[PROVIDED PASSAGE]
LIST_IPS=`curl -sSk -H "Authorization: Bearer $KUBE_TOKEN" https://$KUBERNETES_SERVICE_HOST:$KUBERNETES_PORT_443_TCP_PORT/api/v1/namespaces/$NAMESPACE/pods | jq '.items[] | select(.status.containerStatuses[].name=="consul") | .status .podIP'`

#basic test to see if we have ${CONSUL_SERVER_COUNT} number of containers alive
VALUE='0'

while [ $VALUE != ${CONSUL_SERVER_COUNT} ]; do
  echo "waiting 10s on all the consul containers to spin up"
  sleep 10
  LIST_IPS=`curl -sSk -H "Authorization: Bearer $KUBE_TOKEN" https://$KUBERNETES_SERVICE_HOST:$KUBERNETES_PORT_443_TCP_PORT/api/v1/namespaces/kube-system/pods | jq '.items[] | select(.status.containerStatuses[].name=="consul") | .status .podIP'`
  echo "$LIST_IPS" | sed -e 's/$/,/' -e '$s/,//' > tester
  VALUE=`cat tester | wc -l`
done

LIST_IPS_FORMATTED=`echo "$LIST_IPS" | sed -e 's/$/,/' -e '$s/,//'`

sed -i "s,%%ENVIRONMENT%%,$ENVIRONMENT,"             /etc/consul/config.json
sed -i "s,%%MASTER_TOKEN%%,$MASTER_TOKEN,"           /etc/consul/config.json
sed -i "s,%%GOSSIP_KEY%%,$GOSSIP_KEY,"               /etc/consul/config.json
sed -i "s,%%CONSUL_HTTP_PORT%%,$CONSUL_HTTP_PORT,"   /etc/consul/config.json
sed -i "s,%%CONSUL_HTTPS_PORT%%,$CONSUL_HTTPS_PORT," /etc/consul/config.json
sed -i "s,%%CONSUL_DNS_PORT%%,$CONSUL_DNS_PORT,"     /etc/consul/config.json
sed -i "s,%%LIST_PODIPS%%,$LIST_IPS_FORMATTED,"      /etc/consul/config.json

cmd="consul agent -server -config-dir=/etc/consul -dc ${ENVIRONMENT} -bootstrap-expect ${CONSUL_SERVER_COUNT}"

if [ ! -z ${CONSUL_DEBUG} ]; then
  ls -lR /etc/consul
  cat /etc/consul/config.json
  echo "${cmd}"
  sed -i "s,INFO,DEBUG," /etc/consul/config.json
fi

consul agent -server -config-dir=/etc/consul -dc ${ENVIRONMENT} -bootstrap-expect ${CONSUL_SERVER_COUNT}"

Lets go through the options here: Notice in the script we do have some defaults enabled so we may or may not included them when starting up the container.

[EXERCISE SET]
1. In the Consul startup script, change "defaults" to "default settings" and give the stretch from "Lets go through" through "up the container.".
2. According to the Consul startup script, how many seconds does the loop pause before each check on the consul containers?
Rely solely on the Consul startup script, without outside sources.

[RECORDS SUPPLIED]
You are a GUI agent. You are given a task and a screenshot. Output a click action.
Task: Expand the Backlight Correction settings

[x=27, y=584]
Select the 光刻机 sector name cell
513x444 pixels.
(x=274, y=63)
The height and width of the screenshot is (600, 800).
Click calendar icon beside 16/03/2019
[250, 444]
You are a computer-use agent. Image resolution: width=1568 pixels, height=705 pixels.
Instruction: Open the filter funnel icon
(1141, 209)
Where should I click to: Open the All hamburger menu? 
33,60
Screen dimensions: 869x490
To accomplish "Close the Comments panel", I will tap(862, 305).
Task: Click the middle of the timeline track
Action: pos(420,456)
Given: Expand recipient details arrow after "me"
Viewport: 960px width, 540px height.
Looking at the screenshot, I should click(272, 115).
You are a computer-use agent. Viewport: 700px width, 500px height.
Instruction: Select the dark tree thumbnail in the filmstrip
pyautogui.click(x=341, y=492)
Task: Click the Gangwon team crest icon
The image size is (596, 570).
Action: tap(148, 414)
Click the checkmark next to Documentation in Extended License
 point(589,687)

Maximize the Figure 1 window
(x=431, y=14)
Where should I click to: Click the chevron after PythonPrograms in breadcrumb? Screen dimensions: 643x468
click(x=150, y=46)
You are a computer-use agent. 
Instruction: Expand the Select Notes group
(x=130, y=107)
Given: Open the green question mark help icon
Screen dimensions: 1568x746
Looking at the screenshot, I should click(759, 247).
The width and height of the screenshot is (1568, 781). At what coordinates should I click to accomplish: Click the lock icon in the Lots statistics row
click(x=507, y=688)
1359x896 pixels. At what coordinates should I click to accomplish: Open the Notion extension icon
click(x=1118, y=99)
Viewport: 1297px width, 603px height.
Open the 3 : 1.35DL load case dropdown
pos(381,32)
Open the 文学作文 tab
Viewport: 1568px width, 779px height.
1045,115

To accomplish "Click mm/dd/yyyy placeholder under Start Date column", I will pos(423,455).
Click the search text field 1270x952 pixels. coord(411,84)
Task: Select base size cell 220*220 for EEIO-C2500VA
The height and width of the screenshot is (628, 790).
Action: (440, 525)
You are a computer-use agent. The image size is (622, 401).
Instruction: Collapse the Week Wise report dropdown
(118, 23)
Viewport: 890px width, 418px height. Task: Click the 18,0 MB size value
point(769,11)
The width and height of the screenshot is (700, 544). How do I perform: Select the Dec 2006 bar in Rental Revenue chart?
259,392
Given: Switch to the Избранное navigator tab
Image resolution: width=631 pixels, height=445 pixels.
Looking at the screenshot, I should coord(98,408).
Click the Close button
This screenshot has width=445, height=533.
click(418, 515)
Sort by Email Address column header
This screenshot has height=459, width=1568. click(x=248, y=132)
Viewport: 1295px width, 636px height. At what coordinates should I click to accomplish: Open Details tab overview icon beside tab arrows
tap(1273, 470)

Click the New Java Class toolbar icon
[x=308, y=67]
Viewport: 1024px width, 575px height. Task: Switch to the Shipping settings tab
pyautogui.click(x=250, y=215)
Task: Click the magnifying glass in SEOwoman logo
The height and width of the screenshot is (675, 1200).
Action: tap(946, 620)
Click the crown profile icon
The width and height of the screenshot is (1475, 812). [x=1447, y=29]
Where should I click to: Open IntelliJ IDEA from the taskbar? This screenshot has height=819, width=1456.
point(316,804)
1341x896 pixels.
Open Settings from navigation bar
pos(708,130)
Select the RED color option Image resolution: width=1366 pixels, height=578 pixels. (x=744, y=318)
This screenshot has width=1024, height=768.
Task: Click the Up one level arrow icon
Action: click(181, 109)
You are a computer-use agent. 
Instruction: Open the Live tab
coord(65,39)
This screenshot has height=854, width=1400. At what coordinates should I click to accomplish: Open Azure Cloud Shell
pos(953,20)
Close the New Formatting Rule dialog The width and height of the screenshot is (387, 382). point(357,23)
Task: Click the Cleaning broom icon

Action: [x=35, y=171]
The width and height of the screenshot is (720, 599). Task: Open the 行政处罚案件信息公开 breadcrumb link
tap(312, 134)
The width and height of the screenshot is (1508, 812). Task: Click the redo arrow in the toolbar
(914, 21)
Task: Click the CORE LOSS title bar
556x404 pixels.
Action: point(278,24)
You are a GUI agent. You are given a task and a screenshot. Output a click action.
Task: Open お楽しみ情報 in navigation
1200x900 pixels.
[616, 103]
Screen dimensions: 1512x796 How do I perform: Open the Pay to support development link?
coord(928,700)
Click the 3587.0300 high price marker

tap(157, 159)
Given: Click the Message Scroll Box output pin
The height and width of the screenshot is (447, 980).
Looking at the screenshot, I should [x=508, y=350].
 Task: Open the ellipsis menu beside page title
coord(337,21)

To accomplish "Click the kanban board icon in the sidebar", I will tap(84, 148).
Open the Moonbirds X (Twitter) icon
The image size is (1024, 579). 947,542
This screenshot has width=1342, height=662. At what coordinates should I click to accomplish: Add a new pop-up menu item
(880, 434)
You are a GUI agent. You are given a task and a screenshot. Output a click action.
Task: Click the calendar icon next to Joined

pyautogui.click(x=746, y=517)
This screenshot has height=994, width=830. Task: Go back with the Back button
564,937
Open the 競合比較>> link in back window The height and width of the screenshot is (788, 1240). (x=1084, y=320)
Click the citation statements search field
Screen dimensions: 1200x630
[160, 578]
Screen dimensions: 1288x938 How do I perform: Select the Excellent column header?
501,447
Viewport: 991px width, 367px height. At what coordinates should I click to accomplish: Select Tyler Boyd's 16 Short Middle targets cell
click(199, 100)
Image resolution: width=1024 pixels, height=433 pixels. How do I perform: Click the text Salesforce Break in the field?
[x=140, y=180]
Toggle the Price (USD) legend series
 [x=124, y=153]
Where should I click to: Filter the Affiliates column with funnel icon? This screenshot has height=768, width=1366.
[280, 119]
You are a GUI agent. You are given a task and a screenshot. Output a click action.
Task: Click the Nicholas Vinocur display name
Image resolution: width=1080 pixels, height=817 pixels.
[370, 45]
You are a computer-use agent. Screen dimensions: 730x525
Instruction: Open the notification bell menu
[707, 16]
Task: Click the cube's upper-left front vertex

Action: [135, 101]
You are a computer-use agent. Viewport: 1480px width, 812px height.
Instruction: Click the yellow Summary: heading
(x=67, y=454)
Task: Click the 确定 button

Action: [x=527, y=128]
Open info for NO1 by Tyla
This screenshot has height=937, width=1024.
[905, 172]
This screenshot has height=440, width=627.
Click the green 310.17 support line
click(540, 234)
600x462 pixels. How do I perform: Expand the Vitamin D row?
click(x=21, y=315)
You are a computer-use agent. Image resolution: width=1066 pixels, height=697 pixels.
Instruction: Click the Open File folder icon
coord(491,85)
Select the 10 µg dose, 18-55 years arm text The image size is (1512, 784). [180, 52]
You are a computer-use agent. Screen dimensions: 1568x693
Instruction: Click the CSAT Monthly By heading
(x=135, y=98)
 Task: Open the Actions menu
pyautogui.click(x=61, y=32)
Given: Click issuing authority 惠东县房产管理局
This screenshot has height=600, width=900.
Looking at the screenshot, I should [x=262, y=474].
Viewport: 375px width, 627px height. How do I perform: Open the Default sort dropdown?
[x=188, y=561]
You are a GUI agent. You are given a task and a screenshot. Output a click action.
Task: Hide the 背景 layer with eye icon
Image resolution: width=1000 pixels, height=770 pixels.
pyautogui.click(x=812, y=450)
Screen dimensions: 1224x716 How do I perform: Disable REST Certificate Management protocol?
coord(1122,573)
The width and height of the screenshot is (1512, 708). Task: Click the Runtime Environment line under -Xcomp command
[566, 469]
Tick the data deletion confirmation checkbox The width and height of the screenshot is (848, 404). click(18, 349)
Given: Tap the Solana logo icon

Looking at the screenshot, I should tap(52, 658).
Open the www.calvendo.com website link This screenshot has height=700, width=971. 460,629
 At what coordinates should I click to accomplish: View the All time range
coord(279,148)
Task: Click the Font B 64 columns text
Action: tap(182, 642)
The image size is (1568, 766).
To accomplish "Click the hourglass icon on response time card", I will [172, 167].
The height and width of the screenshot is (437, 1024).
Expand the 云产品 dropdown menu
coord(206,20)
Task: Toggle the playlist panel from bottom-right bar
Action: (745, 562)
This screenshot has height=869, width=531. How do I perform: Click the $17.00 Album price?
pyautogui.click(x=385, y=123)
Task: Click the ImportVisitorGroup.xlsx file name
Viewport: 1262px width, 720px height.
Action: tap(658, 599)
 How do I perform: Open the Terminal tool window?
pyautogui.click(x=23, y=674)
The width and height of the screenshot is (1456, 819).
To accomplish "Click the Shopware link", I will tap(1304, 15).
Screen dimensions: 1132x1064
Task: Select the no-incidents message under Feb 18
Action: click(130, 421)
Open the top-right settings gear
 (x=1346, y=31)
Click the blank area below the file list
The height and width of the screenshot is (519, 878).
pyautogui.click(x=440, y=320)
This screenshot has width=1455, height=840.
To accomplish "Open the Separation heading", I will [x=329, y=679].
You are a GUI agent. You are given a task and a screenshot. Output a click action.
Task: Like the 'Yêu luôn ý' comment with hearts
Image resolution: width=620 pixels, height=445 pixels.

[SOLUTION SET]
1.
Lets go through the options here: Notice in the script we do have some default settings enabled so we may or may not included them when starting up the container.

2. 10 seconds